Il Ruolo Chiave dell’Istituto Nazionale dei Tumori nella Lotta contro il Melanoma
(Adnkronos) – L’Italia si afferma come leader nella ricerca sul melanoma, grazie all’importante contributo dell’Istituto Nazionale dei Tumori di Milano. Questo centro è riuscito a randomizzare il maggior numero di pazienti a livello globale nello studio internazionale di fase 3 denominato INTerpath-001, coinvolgendo 82 pazienti su un totale di 128. Rispetto al secondo centro con più pazienti, situato in Australia, Milano ha registrato oltre 30 pazienti in più, evidenziando l’importanza del lavoro svolto. Lo studio, che ha visto la partecipazione di 1.137 pazienti grazie a una collaborazione tra Moderna e MSD, ha analizzato l’efficacia di un vaccino personalizzato a mRna, intismeran, in combinazione con il pembrolizumab, rispetto all’uso di quest’ultimo da solo.
Risultati Promettenti nella Sopravvivenza dei Pazienti
Le evidenze emerse dai risultati preliminari hanno mostrato un miglioramento statisticamente significativo di entrambi gli obiettivi primari dello studio: la “recurrence-free survival” (Rfs), ovvero il tempo senza recidive, e la “distant metastasis-free survival” (Dmfs), che misura il tempo libero da metastasi a distanza. Michele Del Vecchio, direttore dell’Unità Oncologia Medica Melanomi dell’Istituto, sottolinea come la rilevanza di questo successo risieda nell’ampia esperienza del centro durante la sperimentazione, che ha visto coinvolti vari professionisti tra cui chirurghi, oncologi, anatomopatologi e infermieri di ricerca.
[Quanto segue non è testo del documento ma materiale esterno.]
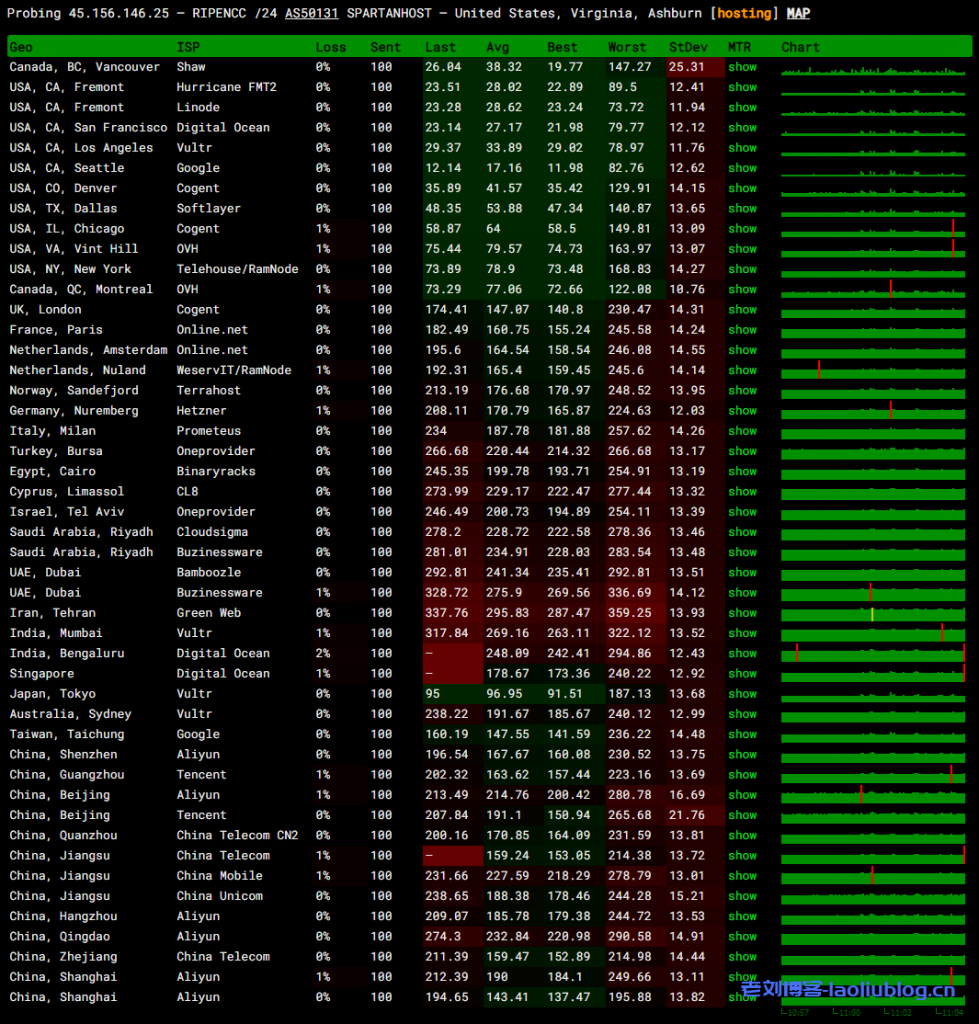
Task: Show MTR for Australia, Sydney Vultr
Action: pos(742,714)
Questa nuova opzione di trattamento è destinata a pazienti con melanoma completamente asportato chirurgicamente, ma ad alto rischio di recidiva. Il vaccino è realizzato utilizzando il materiale tumorale del paziente stesso, analizzato attraverso algoritmi che identificano fino a 34 neoantigeni, ovvero proteine specifiche delle cellule tumorali. L’mRna corrispondente a questi neoantigeni viene racchiuso in nanoparticelle lipidiche per ottimizzarne l’assorbimento da parte delle cellule del sistema immunitario. Questo approccio mira a potenziare la reazione immunitaria del paziente, rendendo il sistema immunitario capace di riconoscere e attaccare eventuali cellule tumorali residue.
L’implementazione di terapie personalizzate come questa rappresenta una vera innovazione nel trattamento del melanoma. Del Vecchio evidenzia la capacità dell’immunoterapia con pembrolizumab di ridurre il rischio di recidiva, affermando che l’aggiunta del vaccino ha ulteriormente potenziato questa capacità senza aumentare il profilo di tossicità. I risultati completi dello studio verranno presentati al Congresso della Società Europea di Oncologia Medica (ESMO) a Madrid, e se confermati, potrebbero stabilire un nuovo standard di cura per il melanoma ad alto rischio.
La gestione di tali terapie personalizzate richiede una stretta collaborazione tra diverse figure professionali e un’integrazione multidisciplinare, che comprende analisi del materiale tumorale, somministrazione del vaccino e monitoraggio dei pazienti. L’esperienza accumulata dall’Istituto Nazionale dei Tumori di Milano si rivela quindi cruciale in questo contesto, mostrando un avanzamento significativo nella ricerca e cura della patologia oncologica.